Tag Archive for: perfectionism

Begin Again

Several years ago, I took a mindfulness meditation class and the concept of “Begin Again” became an integral part of my daily life. In meditation, when your mind starts to wander and you recognize the distraction, the phrase Begin Again is often used to bring your attention back to your breath. This act of “awareness and return” IS the practice of meditation. It gave me permission to mess up repeatedly without beating myself up (a useful tool for recovering perfectionists!).

The Begin Again concept is simple, and, like most profound things, immensely difficult to master. The idea isn’t new — of course we begin again after we fail. Yet, somehow in this context, in the safe place of meditation, those two simple words allowed me to exhale more deeply, let go of some of the daily stress, and settle into my body offering myself permission to get distracted over and over. I knew all I had to do to “fix” the situation was bring my attention back to my breath — to pause and begin again. This repeated process helped me recognize that my definition of failure was too rigid. I needed to offer myself more grace, more love, and much more forgiveness.

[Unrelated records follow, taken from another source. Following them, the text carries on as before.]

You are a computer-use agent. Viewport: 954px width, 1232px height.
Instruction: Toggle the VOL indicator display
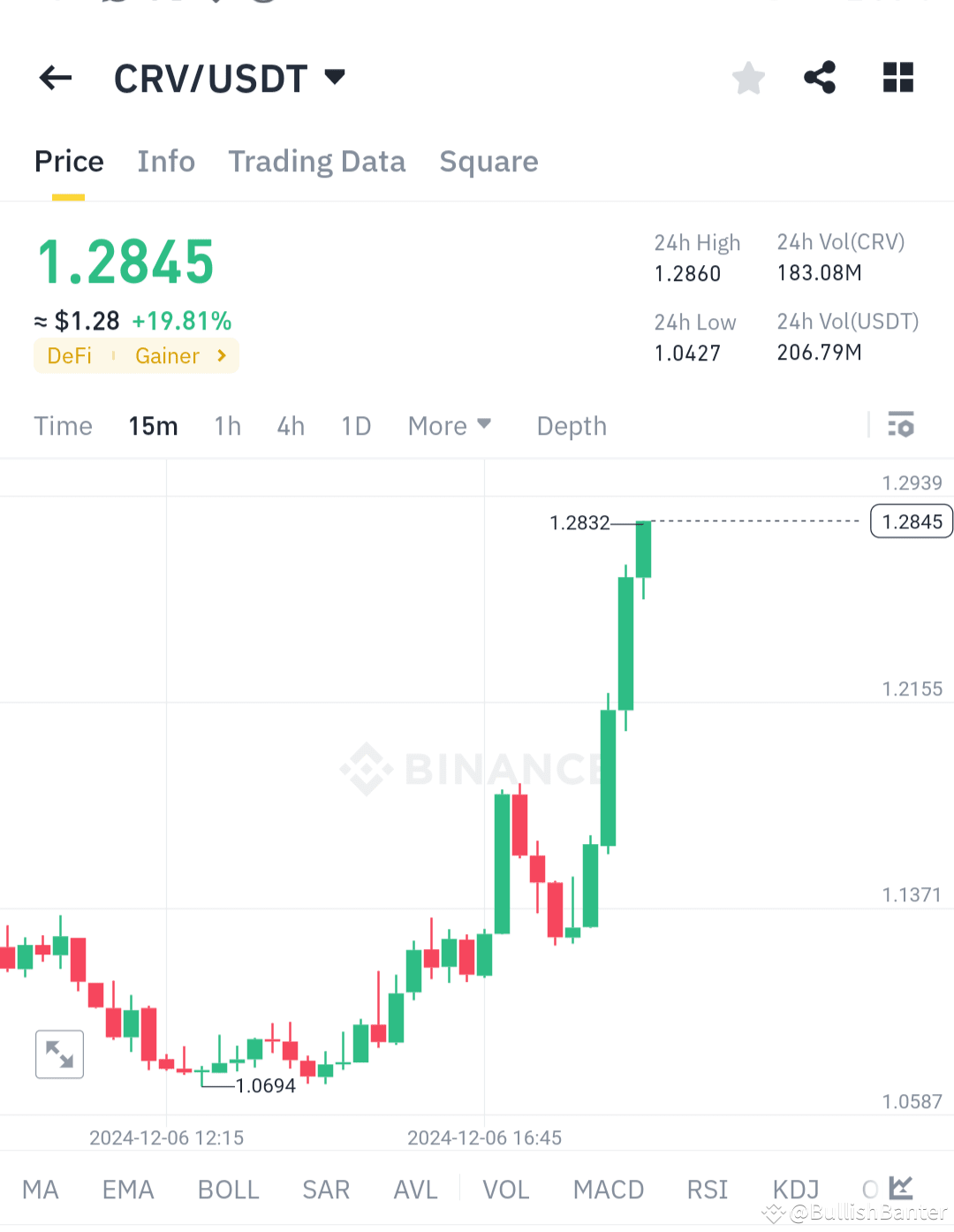click(x=505, y=1189)
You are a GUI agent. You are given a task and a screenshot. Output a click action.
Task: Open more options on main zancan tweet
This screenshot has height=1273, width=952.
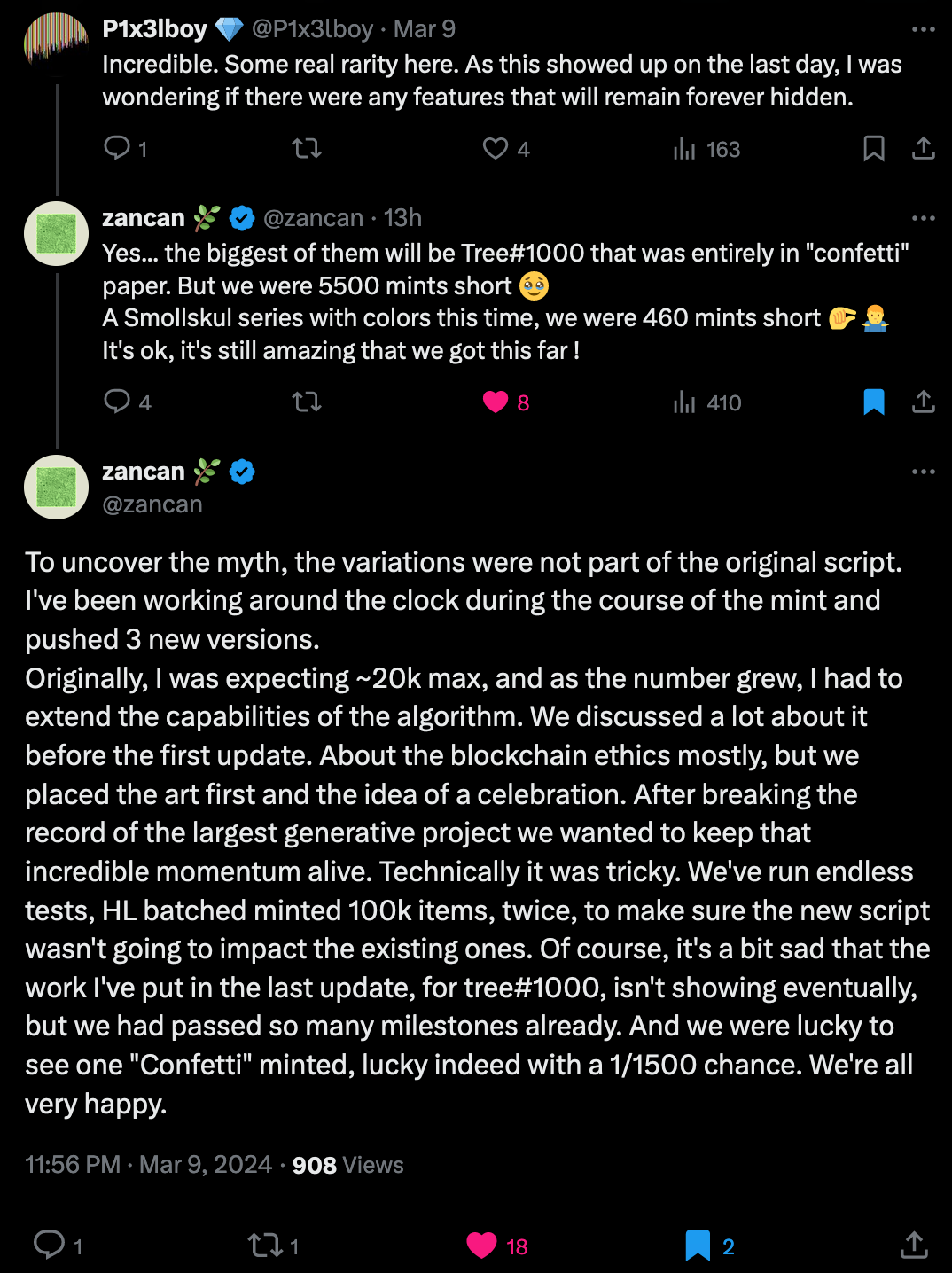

The practice opened my eyes to other areas where I needed more clarity on what I was doing or thinking so I could choose to move forward in new ways. Was I spending time doing things I really cared about? Was I allowing myself to wish and dream? Or was I simply going through the motions because it was easy and comfortable? I especially needed to re-evaluate how I was dealing (or not dealing) with past traumas. It turns out that burying emotions inside for decades isn’t the best way to reach optimal health! So, I chose to Begin Again with a new kind of work. Deep inner work that would have me beginning again and again, in ways I never imagined.

Over time, I realized that I wanted to serve more, in meaningful and tangible ways. I wanted to share my knowledge and experience of how the body can heal itself, and how small consistent actions can lead to life-changing results. I believe that personal health is a journey, not a point in time or destination to be reached. Health must be tended to, and cherished, every day. When we make less-than-healthy choices or life dumps a health challenge in our lap, may we all remember to Begin Again with grace, love and self-compassion.

How will you choose to begin again today?

My Story

Growing up as a competitive gymnast, I had a fierce determination and tremendous appreciation for hard work, focus, and risk taking. After a back injury ended my gymnastics career, I switched to dance as my exercise and creative outlet — earning a BFA, then performing and choreographing professionally for several years before settling into “real” work.

I’ve always considered myself healthy — even though I was diagnosed with my first autoimmune condition (hypothyroidism) in my early 20s and disordered-eating/body-issues were no strangers. As I plugged along, checking off the boxes of life — getting married, having babies, building a career — I didn’t quite realize how much stress I was accumulating and how my overachieving, perfectionist tendencies were draining my lifeforce.

That all become apparent in 2014, when my pancreas stopped functioning properly. I was diagnosed with Adult-Onset Type 1 Diabetes. My initial reaction was shock and disbelief, followed quickly by, “How do I fix this?” Through frustration, anger, AND the belief in my body’s ability to heal itself, I started digging deeper and asking questions. Why was my body attacking itself?  What did I need to change to prevent further destruction? When I stepped back and started connecting the dots, the timing was understandable.

The previous 5 years of my life was a constant state of fear over losing my daughter, who was born with multiple heart defects. While I was doing everything within my power to support my daughter’s miraculous healing-journey, I didn’t realize how much my own health was suffering. I prayed endlessly that I could switch places with my little baby and take on her burden.

Ironically, I was diagnosed with diabetes exactly one week before learning that her heart was healed and open-heart surgery was no longer required.

My journey living with multiple autoimmune conditions continues, yet I hold on to the belief that my body can regenerate. Although I’d like instantaneous healing, I’m becoming more realistic with my timetable and expectations. Fixing 40+ years of stress-induced damage isn’t likely to occur overnight. These days, I focus on living in the present moment, offering myself copious amounts of compassion, and being grateful for all life lessons, whether painful or pleasure-filled.